A Cloud Computing System to Quickly Implement New Microarray Data Pre-processing Methods

Dajie Luo1, #, Prithish Banerjee1, #, E. James Harner1, James A. Mobley2, Dongquan Chen3, 4, *
1 Department of Statistics, West Virginia University, Morgantown, WV 26505, USA
2 Department of Surgery, University of Alabama at Birmingham (UAB), USA
3 Biostatistics and Bioinformatics Shared Facility, Comprehensive Cancer Center and
4 Division of Preventive Medicine, UAB. Birmingham, AL 35294, USA

© 2012 Luo et al.

open-access license: This is an open access article distributed under the terms of the Creative Commons Attribution 4.0 International Public License (CC-BY 4.0), a copy of which is available at: This license permits unrestricted use, distribution, and reproduction in any medium, provided the original author and source are credited.
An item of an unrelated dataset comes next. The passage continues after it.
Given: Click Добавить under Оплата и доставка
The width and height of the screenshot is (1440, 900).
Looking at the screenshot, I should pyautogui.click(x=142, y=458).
* Address correspondence to this author at the Division of Preventive Medi-cine University of Alabama at Birmingham, Birmingham, AL 35294, USA; Tel: (205) 975-7131; Fax: (205) 934-4262; E-mail:
# The authors contribute equally to the work.
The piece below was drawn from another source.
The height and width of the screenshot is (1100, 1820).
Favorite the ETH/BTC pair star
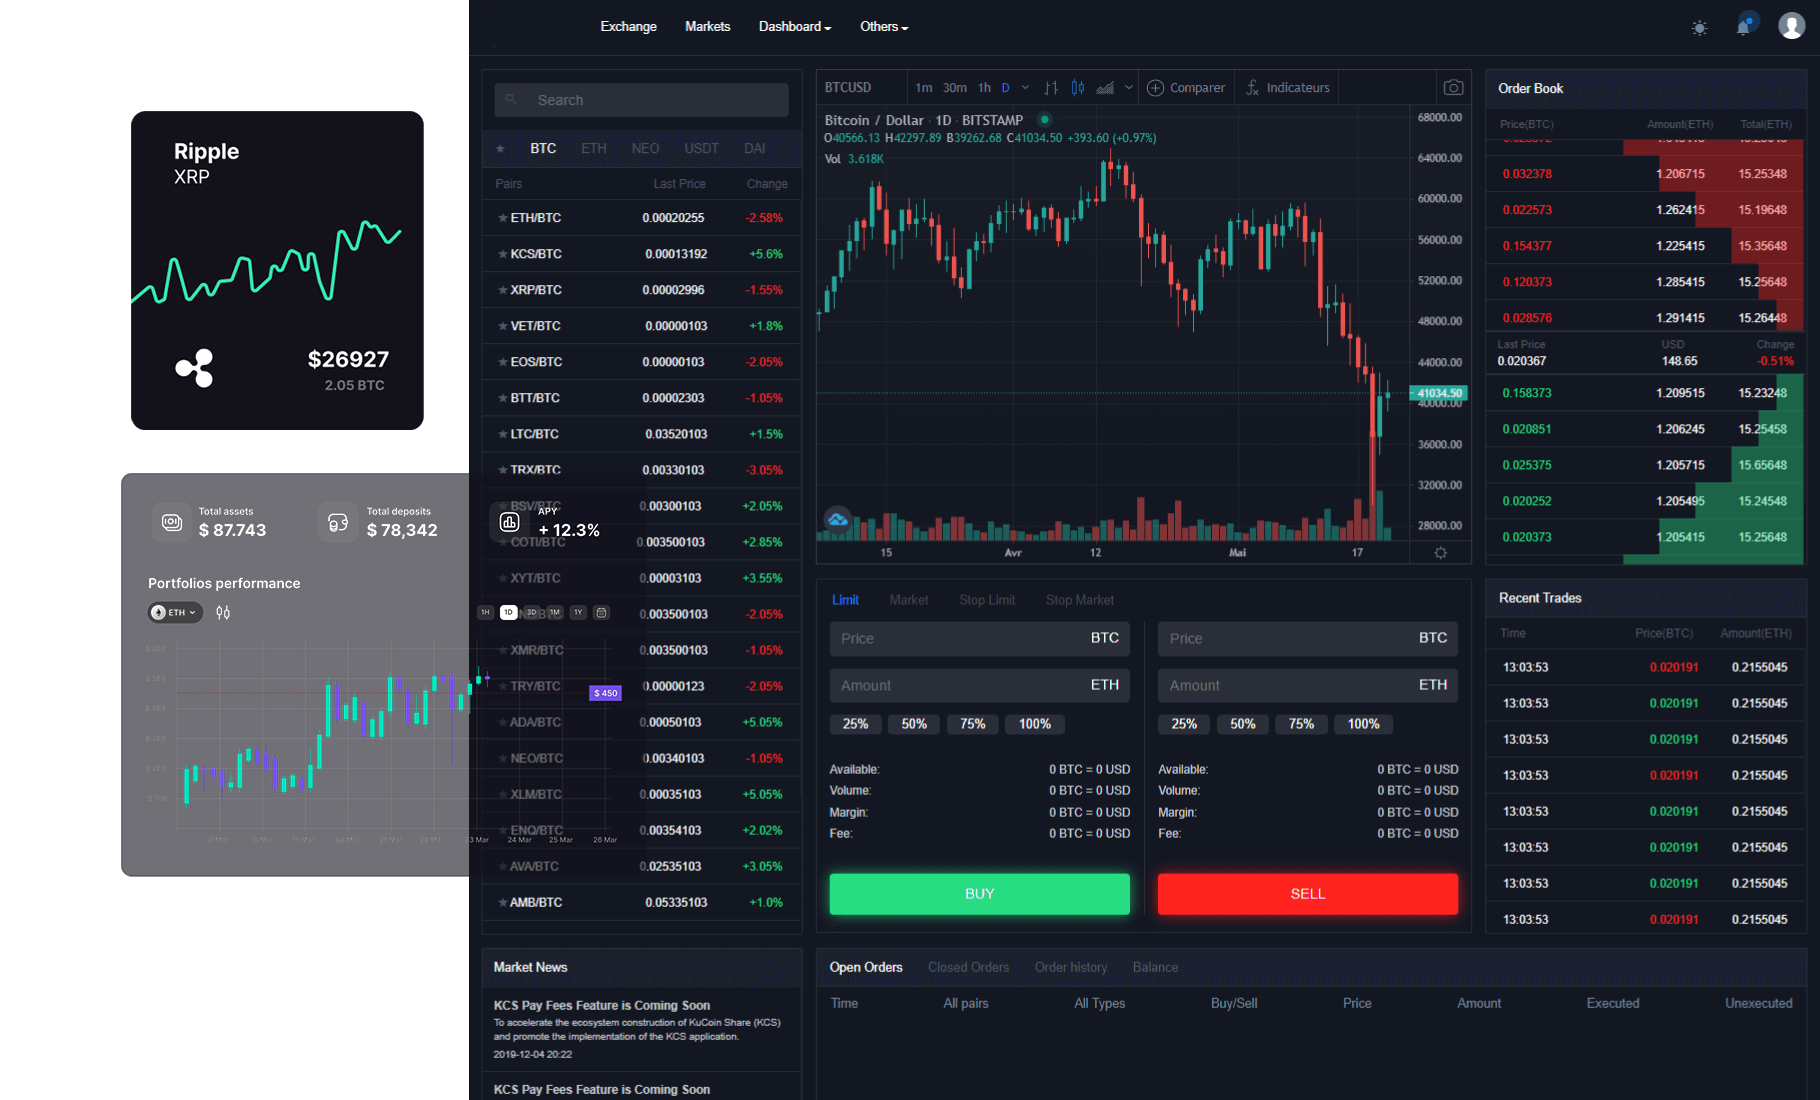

Pre-processing, including normalization of raw microarray data is crucial to microarray-related data analysis. It takes time and effort to build newly-developed algorithms into commercial software or locally developed systems. While most new algorithms emerge in the form of sharable R packages, it can be difficult for many biologists to apply them as soon as they are available. Currently, we rely on statisticians and experienced programmers to develop and implement code to access those R packages. Therefore, we need a robust procedure to quickly implement pre-processing methods as they appear. The newly emerging cloud computing concept has directed us toward a new way for providing an easily accessible service to the biologists without requiring them to have any programming knowledge in R.


Based on our earlier Java-based software tool JavaStat, we developed an internet based application prototype to upload data and carry out pre-processing applications that include normalization, statistical analyses and plots. More im-portantly, R packages, e. g., for newly-developed normalization methods, and GC-robust multichip algorithm (RMA) for exon arrays, can be easily incorporated into the system with limited inputs from a biologist or a programmer. The data are stored in the cloud and the R code runs on server.


The newly emerged cloud computing concept provides us a new way to provide an easily accessible and up-to-date service to biologists, as evidenced by our JavaStat system to incorporate new pre-processing package as they ap-pear. Users can access the application with a newly incorporated module through the Web. We expect this and other simi-lar systems greatly decrease turn-around time, improve accessibility of newly developed R model for pre-processing algo-rithms.

Keywords: Microarray, normalization, software, Java-based.